Task objective. All lines up to and including the one that contains "Task: Open the Main Session dropdown" are to be transcribed exactly, starting from the first line of the records.

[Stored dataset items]

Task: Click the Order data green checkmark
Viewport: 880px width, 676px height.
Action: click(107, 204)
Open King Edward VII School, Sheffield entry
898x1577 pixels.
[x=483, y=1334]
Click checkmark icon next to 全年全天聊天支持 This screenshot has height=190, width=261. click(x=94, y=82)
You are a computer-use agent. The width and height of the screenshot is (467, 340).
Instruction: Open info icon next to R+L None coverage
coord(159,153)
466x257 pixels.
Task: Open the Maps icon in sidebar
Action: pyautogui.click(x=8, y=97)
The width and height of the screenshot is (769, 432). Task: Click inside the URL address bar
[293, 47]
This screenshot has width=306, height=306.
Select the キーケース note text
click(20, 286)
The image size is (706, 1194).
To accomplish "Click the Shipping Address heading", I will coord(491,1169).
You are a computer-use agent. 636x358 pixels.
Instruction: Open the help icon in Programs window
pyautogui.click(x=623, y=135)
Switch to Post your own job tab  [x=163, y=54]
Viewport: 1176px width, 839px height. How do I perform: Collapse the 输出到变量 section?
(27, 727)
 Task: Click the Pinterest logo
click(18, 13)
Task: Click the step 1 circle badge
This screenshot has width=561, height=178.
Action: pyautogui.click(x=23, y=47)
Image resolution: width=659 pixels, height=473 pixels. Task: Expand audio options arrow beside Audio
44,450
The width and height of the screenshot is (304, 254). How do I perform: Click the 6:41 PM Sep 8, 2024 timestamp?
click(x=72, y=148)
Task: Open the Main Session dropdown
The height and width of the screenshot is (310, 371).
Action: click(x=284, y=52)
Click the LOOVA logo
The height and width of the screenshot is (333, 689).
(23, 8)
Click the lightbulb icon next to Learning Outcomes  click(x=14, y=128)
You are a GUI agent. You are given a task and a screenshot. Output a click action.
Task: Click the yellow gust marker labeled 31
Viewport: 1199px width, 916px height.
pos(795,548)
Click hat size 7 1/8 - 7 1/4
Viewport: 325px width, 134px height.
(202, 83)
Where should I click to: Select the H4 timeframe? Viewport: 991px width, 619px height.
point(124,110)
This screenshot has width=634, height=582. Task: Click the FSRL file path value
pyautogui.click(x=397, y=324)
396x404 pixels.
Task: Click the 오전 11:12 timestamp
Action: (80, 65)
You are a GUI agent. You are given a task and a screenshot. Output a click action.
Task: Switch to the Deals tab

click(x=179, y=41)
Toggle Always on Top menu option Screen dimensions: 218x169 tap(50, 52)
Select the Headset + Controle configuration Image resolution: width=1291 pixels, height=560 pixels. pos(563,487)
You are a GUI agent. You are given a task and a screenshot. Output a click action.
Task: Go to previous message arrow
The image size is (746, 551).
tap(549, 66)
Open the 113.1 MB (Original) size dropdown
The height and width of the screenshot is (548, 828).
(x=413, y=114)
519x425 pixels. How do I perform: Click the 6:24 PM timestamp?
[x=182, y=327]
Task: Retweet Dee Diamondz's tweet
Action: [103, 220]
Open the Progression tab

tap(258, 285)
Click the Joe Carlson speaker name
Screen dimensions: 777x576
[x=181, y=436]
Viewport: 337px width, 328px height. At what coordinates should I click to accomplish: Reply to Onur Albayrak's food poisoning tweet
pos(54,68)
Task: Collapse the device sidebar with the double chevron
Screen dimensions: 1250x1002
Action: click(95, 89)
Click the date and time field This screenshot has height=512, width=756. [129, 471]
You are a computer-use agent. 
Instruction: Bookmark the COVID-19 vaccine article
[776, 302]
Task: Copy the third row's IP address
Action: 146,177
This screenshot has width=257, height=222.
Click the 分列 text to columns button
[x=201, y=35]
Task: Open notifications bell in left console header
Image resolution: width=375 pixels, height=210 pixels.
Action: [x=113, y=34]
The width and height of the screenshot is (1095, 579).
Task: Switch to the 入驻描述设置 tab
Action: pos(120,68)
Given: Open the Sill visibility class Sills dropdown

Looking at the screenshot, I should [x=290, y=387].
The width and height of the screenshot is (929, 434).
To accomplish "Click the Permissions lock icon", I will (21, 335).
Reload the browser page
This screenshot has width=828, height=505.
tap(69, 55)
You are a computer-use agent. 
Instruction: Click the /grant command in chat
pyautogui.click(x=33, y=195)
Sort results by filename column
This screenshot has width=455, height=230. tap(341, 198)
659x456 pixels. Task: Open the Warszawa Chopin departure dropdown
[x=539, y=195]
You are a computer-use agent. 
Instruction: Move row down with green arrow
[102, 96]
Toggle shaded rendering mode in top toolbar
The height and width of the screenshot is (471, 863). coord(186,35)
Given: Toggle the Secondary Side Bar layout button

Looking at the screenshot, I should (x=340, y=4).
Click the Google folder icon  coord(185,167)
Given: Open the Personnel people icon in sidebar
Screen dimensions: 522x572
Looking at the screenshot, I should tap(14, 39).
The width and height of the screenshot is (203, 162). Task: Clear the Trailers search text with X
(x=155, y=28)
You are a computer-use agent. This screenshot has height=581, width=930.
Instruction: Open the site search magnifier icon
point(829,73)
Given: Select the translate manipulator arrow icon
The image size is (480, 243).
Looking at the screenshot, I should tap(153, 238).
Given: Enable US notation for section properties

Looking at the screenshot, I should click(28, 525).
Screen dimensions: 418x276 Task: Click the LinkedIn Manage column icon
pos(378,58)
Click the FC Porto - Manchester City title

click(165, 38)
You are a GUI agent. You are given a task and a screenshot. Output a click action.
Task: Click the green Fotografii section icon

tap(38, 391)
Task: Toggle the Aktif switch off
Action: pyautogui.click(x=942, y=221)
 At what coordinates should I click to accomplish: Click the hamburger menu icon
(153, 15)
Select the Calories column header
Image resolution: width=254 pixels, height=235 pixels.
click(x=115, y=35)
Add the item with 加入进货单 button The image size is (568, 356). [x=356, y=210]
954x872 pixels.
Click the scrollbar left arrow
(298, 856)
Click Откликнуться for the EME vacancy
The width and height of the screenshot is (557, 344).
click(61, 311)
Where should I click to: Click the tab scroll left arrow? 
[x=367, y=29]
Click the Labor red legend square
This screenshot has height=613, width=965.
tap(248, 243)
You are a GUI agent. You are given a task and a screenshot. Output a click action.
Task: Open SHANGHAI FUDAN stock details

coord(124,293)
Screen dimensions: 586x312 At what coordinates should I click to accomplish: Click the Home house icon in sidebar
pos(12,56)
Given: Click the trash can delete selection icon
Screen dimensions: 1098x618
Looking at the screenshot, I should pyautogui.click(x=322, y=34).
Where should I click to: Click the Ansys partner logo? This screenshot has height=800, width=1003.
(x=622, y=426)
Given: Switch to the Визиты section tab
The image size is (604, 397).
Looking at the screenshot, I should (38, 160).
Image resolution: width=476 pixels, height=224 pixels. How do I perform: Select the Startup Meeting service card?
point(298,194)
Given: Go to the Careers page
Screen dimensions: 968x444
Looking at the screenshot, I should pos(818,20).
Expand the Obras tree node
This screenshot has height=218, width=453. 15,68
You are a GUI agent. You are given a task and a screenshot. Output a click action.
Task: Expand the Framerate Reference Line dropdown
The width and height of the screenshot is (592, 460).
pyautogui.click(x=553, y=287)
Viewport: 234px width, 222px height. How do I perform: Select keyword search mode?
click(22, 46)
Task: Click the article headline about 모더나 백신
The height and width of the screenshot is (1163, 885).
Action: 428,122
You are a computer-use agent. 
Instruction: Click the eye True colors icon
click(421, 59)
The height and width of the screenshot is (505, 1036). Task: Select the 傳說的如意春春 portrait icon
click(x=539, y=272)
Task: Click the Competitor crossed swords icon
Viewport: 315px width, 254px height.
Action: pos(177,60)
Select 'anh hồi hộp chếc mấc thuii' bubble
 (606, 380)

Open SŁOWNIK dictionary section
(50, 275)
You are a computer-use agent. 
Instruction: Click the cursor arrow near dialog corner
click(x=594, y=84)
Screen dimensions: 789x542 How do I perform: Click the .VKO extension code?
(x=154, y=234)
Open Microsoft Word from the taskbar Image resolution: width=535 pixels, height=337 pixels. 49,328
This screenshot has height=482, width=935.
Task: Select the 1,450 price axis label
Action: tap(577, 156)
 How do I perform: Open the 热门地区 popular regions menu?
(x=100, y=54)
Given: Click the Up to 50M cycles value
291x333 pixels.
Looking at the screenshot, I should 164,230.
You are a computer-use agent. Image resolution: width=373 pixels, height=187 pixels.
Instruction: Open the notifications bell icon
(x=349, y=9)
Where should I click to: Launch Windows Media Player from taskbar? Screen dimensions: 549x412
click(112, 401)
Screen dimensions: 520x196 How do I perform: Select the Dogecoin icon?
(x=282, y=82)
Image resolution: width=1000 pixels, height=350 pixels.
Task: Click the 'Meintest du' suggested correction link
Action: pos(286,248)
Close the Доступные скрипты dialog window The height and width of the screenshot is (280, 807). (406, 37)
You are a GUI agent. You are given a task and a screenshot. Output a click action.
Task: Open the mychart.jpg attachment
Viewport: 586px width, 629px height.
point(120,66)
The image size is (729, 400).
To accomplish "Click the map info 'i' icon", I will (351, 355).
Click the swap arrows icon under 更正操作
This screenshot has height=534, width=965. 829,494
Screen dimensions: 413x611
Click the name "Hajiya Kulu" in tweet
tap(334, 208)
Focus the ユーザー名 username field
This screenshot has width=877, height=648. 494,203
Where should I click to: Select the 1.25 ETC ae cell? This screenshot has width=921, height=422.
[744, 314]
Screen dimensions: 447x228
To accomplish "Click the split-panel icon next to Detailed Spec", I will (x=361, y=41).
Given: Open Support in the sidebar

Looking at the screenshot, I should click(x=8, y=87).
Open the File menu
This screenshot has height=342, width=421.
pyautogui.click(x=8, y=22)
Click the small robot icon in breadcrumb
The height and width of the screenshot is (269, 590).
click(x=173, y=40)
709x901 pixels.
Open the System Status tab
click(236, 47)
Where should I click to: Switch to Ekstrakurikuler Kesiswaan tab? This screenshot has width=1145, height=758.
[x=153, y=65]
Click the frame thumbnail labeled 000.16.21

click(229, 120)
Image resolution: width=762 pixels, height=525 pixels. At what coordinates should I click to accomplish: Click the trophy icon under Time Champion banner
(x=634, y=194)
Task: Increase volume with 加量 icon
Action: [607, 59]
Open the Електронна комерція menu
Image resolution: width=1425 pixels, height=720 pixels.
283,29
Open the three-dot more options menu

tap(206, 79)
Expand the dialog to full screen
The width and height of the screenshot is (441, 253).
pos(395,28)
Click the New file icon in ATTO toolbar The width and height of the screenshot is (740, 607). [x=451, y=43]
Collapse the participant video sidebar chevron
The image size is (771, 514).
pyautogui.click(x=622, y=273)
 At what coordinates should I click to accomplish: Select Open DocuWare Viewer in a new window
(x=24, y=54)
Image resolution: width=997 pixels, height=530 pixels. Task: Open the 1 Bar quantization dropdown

Solution to the exercise.
Task: Click the Order data green checkmark
Viewport: 880px width, 676px height.
Action: click(107, 204)
Open King Edward VII School, Sheffield entry
898x1577 pixels.
[x=483, y=1334]
Click checkmark icon next to 全年全天聊天支持 This screenshot has height=190, width=261. click(x=94, y=82)
You are a computer-use agent. The width and height of the screenshot is (467, 340).
Instruction: Open info icon next to R+L None coverage
coord(159,153)
466x257 pixels.
Task: Open the Maps icon in sidebar
Action: pyautogui.click(x=8, y=97)
The width and height of the screenshot is (769, 432). Task: Click inside the URL address bar
[293, 47]
This screenshot has width=306, height=306.
Select the キーケース note text
click(20, 286)
The image size is (706, 1194).
To accomplish "Click the Shipping Address heading", I will coord(491,1169).
You are a computer-use agent. 636x358 pixels.
Instruction: Open the help icon in Programs window
pyautogui.click(x=623, y=135)
Switch to Post your own job tab  [x=163, y=54]
Viewport: 1176px width, 839px height. How do I perform: Collapse the 输出到变量 section?
(27, 727)
 Task: Click the Pinterest logo
click(18, 13)
Task: Click the step 1 circle badge
This screenshot has width=561, height=178.
Action: pyautogui.click(x=23, y=47)
Image resolution: width=659 pixels, height=473 pixels. Task: Expand audio options arrow beside Audio
44,450
The width and height of the screenshot is (304, 254). How do I perform: Click the 6:41 PM Sep 8, 2024 timestamp?
click(x=72, y=148)
Task: Open the Main Session dropdown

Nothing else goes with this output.